The closest thing I could find that matches, "the general economic concept where interest groups with disproportionate amounts of power shape public policy," comes from Karl Marx's Communist Manifesto.
Having destroyed the social power of the nobility and the guildmasters, the bourgeois also destroyed their political power. Having raised itself to the actual position of first class in society, it proclaims itself to be also the dominant political class. This it does through the introduction of the representative system which rests on bourgeois equality before the law and the recognition of free competition, and in European countries takes the form of constitutional monarchy. In these constitutional monarchies, only those who possess a certain capital are voters – that is to say, only members of the bourgeoisie. These bourgeois voters choose the deputies, and these bourgeois deputies, by using their right to refuse to vote taxes, choose a bourgeois government. (pg 46)
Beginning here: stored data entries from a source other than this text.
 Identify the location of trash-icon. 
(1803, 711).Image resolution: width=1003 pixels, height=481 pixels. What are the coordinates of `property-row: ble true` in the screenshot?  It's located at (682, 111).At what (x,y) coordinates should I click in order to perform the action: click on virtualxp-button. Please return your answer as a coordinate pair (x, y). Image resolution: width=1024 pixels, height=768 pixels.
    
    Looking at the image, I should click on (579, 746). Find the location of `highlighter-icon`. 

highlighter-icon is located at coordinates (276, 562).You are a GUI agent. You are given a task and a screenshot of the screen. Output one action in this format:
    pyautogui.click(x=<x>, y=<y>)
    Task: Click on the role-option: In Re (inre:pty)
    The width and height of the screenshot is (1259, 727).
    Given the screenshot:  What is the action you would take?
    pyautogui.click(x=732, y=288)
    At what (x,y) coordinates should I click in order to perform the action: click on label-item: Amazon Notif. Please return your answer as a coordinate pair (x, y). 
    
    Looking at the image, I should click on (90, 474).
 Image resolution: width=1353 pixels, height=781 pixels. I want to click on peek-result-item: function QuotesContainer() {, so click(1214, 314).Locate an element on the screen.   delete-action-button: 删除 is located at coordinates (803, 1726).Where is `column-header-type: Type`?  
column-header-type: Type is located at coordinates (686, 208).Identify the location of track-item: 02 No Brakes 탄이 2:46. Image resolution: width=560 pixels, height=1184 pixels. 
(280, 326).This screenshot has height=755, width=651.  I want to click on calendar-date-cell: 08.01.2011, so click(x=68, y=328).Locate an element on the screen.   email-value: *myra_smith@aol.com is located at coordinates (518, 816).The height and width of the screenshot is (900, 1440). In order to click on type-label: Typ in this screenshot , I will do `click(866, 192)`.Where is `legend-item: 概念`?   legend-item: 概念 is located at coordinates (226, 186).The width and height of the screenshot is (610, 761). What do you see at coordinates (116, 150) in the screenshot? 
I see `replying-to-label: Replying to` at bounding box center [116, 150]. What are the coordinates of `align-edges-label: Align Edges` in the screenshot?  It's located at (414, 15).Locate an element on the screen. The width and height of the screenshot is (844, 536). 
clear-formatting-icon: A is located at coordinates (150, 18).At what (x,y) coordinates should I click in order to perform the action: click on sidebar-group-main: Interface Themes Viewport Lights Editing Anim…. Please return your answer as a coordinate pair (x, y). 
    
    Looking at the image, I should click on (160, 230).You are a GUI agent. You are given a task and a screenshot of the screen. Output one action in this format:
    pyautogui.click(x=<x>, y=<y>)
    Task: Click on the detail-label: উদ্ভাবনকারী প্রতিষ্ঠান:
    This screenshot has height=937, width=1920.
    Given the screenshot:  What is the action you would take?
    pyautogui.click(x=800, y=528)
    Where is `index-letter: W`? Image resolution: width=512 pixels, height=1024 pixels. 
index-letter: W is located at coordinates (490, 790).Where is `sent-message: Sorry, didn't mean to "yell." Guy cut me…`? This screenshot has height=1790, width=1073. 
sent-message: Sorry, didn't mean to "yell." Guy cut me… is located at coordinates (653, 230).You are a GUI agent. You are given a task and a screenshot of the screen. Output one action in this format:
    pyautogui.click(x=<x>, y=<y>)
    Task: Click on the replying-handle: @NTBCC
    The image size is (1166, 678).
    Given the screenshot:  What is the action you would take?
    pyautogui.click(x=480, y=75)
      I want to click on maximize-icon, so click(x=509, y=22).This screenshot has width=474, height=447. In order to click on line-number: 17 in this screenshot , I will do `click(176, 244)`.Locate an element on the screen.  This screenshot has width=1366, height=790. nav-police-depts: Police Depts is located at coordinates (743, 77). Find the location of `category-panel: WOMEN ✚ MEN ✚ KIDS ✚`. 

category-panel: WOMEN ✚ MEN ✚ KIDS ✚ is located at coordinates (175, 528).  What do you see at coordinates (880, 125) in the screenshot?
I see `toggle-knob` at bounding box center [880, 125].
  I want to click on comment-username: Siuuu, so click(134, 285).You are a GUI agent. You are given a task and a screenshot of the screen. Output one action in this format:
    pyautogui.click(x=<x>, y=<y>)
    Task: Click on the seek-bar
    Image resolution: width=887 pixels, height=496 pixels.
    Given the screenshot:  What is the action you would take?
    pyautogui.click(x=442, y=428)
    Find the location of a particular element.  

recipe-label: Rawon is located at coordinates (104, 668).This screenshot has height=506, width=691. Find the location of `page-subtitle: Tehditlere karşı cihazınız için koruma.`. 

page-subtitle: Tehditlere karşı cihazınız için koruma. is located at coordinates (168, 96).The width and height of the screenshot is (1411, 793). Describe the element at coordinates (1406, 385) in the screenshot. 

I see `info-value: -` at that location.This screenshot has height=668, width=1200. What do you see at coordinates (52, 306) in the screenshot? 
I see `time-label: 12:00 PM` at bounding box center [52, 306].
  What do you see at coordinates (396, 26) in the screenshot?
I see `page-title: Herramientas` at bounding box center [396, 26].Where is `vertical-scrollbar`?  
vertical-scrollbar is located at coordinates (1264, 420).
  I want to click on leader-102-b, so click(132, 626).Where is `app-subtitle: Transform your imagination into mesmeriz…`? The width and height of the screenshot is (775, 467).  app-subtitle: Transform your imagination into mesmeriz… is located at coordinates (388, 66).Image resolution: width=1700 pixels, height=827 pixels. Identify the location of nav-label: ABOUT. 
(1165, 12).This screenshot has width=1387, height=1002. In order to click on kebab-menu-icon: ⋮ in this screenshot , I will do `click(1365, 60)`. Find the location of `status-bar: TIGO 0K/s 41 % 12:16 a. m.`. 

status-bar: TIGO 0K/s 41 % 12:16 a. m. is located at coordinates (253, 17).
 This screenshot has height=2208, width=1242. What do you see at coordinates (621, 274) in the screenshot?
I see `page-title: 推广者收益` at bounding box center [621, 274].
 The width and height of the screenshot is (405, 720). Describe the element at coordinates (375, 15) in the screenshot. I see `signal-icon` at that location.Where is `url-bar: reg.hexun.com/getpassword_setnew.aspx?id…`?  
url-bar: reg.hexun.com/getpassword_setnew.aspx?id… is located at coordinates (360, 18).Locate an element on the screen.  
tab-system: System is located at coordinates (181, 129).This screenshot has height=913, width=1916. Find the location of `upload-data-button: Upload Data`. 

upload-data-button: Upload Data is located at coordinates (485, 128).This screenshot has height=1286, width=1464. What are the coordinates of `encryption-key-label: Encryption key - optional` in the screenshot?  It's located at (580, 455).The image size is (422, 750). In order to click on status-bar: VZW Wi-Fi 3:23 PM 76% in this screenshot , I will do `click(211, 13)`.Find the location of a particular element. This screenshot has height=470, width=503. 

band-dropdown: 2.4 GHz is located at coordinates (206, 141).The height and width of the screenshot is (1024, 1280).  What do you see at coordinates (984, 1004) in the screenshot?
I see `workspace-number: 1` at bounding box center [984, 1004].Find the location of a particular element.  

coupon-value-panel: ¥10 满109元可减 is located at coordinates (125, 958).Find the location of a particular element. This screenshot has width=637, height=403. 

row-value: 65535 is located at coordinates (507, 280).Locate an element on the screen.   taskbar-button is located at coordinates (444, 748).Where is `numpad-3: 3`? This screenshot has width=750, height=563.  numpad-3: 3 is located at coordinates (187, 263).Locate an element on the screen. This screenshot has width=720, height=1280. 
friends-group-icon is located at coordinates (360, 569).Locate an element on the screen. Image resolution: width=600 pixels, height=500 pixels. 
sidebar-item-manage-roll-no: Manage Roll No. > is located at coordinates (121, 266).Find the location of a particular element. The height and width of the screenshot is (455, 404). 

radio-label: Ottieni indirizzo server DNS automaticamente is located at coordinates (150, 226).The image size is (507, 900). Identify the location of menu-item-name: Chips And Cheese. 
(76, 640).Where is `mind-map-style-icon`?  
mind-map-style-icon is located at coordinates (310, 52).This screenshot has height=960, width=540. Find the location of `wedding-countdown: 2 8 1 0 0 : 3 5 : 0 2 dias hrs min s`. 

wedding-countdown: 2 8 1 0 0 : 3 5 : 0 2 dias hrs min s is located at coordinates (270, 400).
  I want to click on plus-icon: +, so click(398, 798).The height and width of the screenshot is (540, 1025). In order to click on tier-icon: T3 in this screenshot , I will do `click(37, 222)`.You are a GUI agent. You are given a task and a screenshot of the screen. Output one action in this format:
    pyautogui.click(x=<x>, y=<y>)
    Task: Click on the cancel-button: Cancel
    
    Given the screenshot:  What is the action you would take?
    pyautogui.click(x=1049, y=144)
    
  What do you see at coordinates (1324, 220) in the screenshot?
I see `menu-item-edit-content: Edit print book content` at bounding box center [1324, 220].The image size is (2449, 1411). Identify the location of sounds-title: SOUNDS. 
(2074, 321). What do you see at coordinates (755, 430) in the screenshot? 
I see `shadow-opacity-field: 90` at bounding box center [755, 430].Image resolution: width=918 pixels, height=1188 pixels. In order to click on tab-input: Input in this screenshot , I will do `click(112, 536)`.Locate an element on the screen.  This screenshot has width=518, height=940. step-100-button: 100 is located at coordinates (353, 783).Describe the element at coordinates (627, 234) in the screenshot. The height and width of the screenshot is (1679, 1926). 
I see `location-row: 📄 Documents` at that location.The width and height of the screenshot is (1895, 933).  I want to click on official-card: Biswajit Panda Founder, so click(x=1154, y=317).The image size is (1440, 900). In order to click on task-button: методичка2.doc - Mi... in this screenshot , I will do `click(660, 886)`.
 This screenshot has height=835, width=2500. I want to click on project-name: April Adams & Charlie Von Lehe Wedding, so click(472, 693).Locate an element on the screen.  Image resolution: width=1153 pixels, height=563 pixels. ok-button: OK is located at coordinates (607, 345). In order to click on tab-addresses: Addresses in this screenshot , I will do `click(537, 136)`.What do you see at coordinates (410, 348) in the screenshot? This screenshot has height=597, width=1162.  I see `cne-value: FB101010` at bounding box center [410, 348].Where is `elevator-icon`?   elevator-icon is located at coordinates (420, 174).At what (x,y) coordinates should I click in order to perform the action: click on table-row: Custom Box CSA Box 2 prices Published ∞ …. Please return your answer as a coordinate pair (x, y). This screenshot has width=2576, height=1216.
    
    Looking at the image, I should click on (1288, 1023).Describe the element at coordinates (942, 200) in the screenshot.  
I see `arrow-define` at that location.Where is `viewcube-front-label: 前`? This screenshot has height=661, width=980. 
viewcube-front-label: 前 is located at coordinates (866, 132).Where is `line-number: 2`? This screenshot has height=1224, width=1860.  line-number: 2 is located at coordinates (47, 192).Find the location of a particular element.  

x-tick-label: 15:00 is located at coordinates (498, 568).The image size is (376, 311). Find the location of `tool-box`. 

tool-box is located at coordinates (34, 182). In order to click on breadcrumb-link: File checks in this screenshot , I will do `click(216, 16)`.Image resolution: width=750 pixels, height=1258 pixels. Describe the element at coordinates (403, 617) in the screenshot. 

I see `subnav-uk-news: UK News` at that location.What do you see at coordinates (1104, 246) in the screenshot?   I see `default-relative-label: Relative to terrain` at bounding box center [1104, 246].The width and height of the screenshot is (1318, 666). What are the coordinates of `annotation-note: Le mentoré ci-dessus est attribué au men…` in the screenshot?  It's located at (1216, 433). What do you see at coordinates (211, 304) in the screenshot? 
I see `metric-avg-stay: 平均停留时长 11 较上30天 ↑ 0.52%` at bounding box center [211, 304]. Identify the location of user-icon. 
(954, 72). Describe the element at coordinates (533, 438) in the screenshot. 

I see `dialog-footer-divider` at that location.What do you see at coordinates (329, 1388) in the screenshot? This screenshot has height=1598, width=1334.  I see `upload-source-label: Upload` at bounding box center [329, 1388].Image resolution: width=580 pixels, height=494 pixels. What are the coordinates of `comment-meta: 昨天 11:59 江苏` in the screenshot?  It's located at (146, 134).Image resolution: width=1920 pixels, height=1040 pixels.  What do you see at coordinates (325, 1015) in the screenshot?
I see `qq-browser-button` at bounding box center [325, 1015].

Karl Marx certainly believed that different groups of people had disproportionate political power. His forward in the German edition mentions that the French Revolution was the first time the proletariat (working class) held political power.
first in the February Revolution, and then, still more, in the Paris Commune, where the proletariat for the first time held political power for two whole months
He didn't come up with the concept of Regulator Capture, that was George Stigler.
The theory of regulatory capture is associated with Nobel laureate economist George Stigler, one of its main developers.